:: WORK ITEM ::
Look below for the line containing "Task: Click the lightbulb icon in top bar", then write out that line and every line after it to the end, exactly, minus the pictures.

== == ==

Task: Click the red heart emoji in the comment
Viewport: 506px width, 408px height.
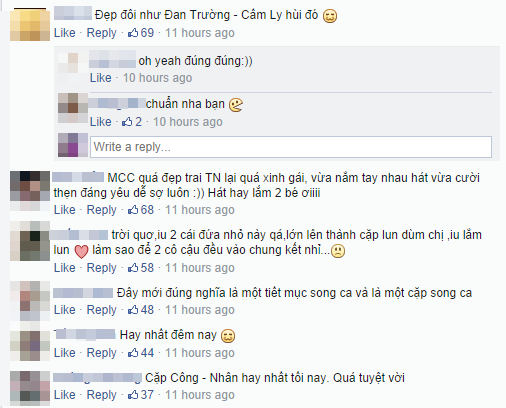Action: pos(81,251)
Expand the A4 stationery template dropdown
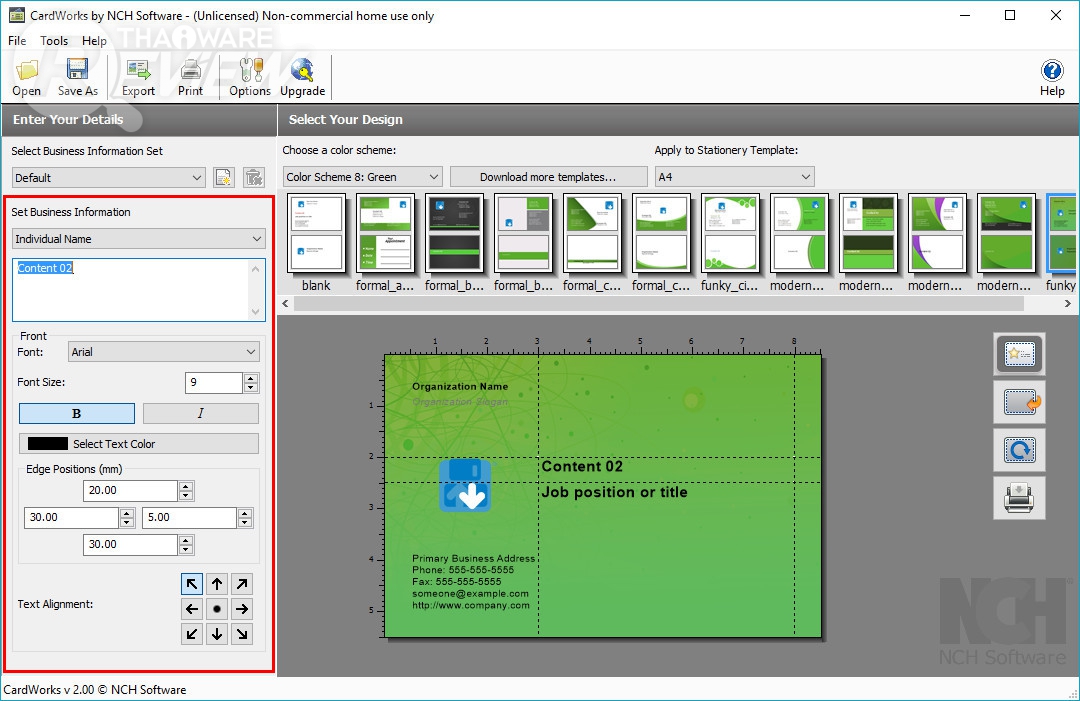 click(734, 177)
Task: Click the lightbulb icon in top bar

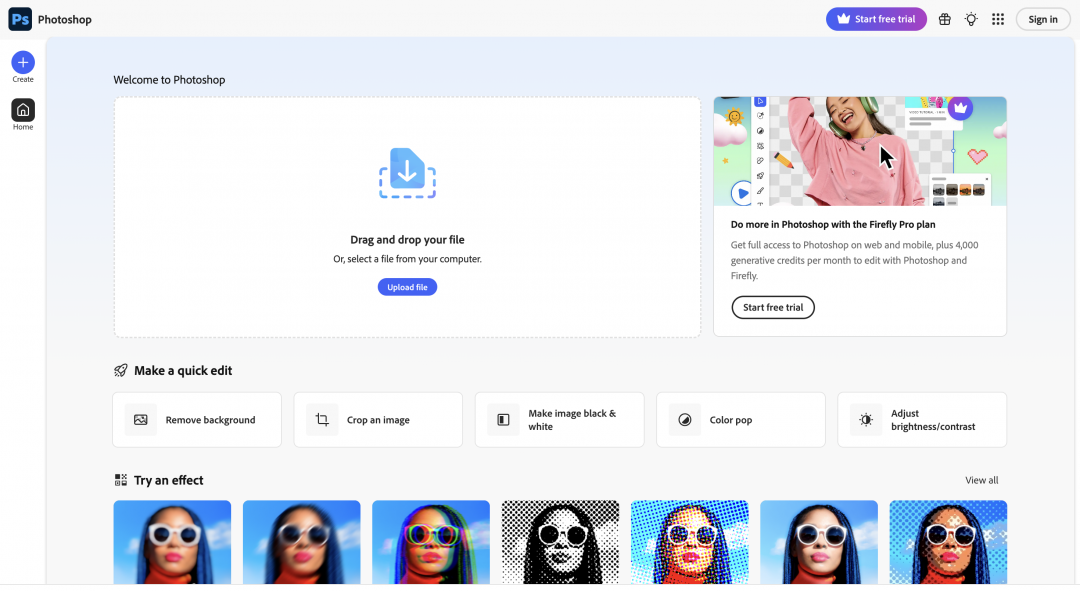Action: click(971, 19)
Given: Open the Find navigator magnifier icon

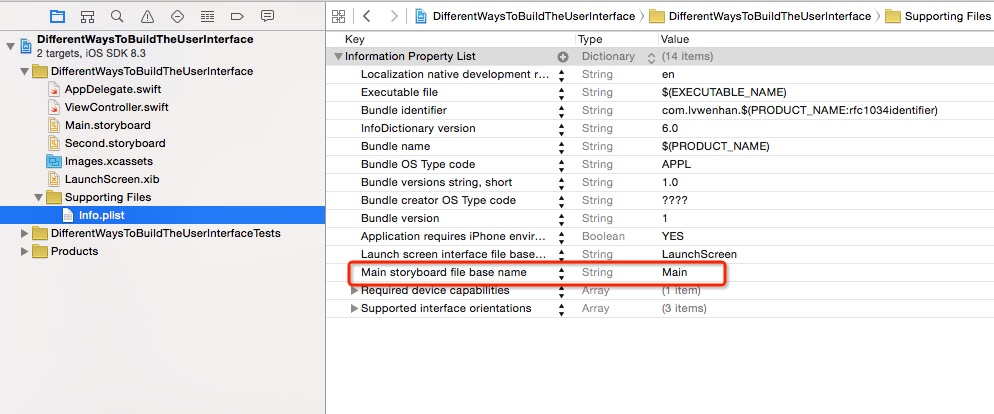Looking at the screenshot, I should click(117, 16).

== == ==

:: THE ANSWER ::
Task: Click the lightbulb icon in top bar

Action: click(971, 19)
Given: Open the Find navigator magnifier icon

Looking at the screenshot, I should click(117, 16).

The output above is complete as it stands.